UFOs, ghosts, crop circles: sceptics fight back

Fifty years ago, an American pilot spotted flying saucers. Now gullibility seems to have taken over. Roger Dobson talks to some doubters
Almost 50 years to the day after flying saucers first burst upon the world, Britain's sceptics have had enough.

After half a century of private fuming over claims of UFOs, alien abductions, the Bermuda triangle, not to mention people who say they can bend spoons, the doubters are on the attack. A national network of sceptics has been set up to demolish publicly what its members consider bogus, unscientific, or unproven and their hit list is wide-ranging. It goes beyond aliens and takes in astrology, alternative medicine, crop circles, telepathy, bogus hypnotists, lucky lottery numbers, ghosts, and superstitions about the millennium. The Association for Skeptical Enquiry intends to counteract what its members, who include psychologists, scientists, academics and civil servants, consider to be wild and unsubstantiated allegations, by contacting the media, or talking to any other interested party.

Its launch comes just before this Tuesday's 50th anniversary of the birth of the flying saucer legend.
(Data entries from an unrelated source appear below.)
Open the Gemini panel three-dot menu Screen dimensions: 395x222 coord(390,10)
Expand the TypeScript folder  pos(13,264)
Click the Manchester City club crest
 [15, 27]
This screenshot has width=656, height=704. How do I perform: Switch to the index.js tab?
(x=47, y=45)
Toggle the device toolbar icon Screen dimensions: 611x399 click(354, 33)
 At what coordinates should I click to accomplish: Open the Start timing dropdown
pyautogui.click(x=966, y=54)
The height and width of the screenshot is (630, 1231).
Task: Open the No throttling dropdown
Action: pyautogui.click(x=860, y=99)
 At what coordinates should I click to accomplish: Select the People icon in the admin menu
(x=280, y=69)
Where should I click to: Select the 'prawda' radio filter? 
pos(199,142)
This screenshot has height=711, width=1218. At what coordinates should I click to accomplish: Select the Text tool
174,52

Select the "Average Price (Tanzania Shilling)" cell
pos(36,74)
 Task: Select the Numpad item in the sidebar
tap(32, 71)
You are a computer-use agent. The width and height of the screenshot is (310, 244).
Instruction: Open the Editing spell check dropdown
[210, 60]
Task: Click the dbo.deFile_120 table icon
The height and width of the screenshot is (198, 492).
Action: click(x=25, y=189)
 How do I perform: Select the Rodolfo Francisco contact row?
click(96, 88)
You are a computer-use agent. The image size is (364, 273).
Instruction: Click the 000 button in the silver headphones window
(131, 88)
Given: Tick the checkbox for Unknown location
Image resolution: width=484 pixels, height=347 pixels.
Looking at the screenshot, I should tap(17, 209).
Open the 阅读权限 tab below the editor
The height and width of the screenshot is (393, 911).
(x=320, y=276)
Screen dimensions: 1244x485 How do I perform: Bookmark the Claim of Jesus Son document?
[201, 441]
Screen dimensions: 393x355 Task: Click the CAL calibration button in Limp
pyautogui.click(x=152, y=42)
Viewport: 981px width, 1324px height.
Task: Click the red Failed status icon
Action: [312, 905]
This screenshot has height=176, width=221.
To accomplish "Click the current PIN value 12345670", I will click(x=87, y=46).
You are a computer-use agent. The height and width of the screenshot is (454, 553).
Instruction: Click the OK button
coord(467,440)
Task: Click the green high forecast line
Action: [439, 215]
On 24 June, 1947, Kenneth Arnold, an American pilot, reported sighting nine disc-shaped objects over Mount Rainier in Washington state.

"We believe we need a network of people who will be sceptical of unusual claims and demand that they be supported by evidence," said Dr Michael Heap, a clinical psychologist at Sheffield University, who is a member of the association's steering committee. "People should not be allowed to get away with making all these claims or engage in practices that are not supported by existing science or are contradicted by it."

Dr Heap and his colleagues have ready explanations for a lot of what less sceptical souls think are spooky phenomena. UFOs and ghosts, they say, are products of people's imagination. Alien abductions may be epilepsy. Spoon-bending is sleight of hand. "A lot of these claims have no evidence to support them and are irrational. A lot of superstitions have, for instance, been generated around the lottery about lucky numbers and so on," Dr Heap says. The sceptics are advertising in The Psychologist magazine for fellow doubters, with the aim of building a directory of sceptical specialists who will respond to unsubstantiated claims.

Their first newsletter, The Skeptical Intelligencer, tackles astrology, homeopathy, alternative medicine, and Chinese pseudo-science. Mystical beliefs about Stonehenge, Vitamin C as a cold cure and telepathy are next on the list. Wayne Spencer, the editor, is particularly sceptical about astrological claims of links between the position of planets and births of eminent people. "It is suggested that the tidal pull of a planet affects the Sun's magnetic field, which, in turn, creates a resonance effect in the distinctive pre-natal nervous system of the eminent professional-to- be, which, in turn, causes him to be born when the parent planet is in a certain position in the sky," he says.

Dr Heap, who is shortly to become president of the British Society of Experimental and Clinical Hypnosis, says it was partly his years of involvement with hypnosis that made him a sceptic. "Ninety-five per cent of claims made for it are wrong, and over the years my eyes have been opened to pseudo-science," he said. "It is about personality too. I, and many other people in the network, do not like to hear people making claims that appear to be bogus. Often there are people making money out of it by publishing books about disappearing ships and visitors from outer space."

The British sceptics, who hope they will at least be able to ground some of the more fanciful theories and ideas, are planning to meet like-minded sceptics from Europe in Spain this year.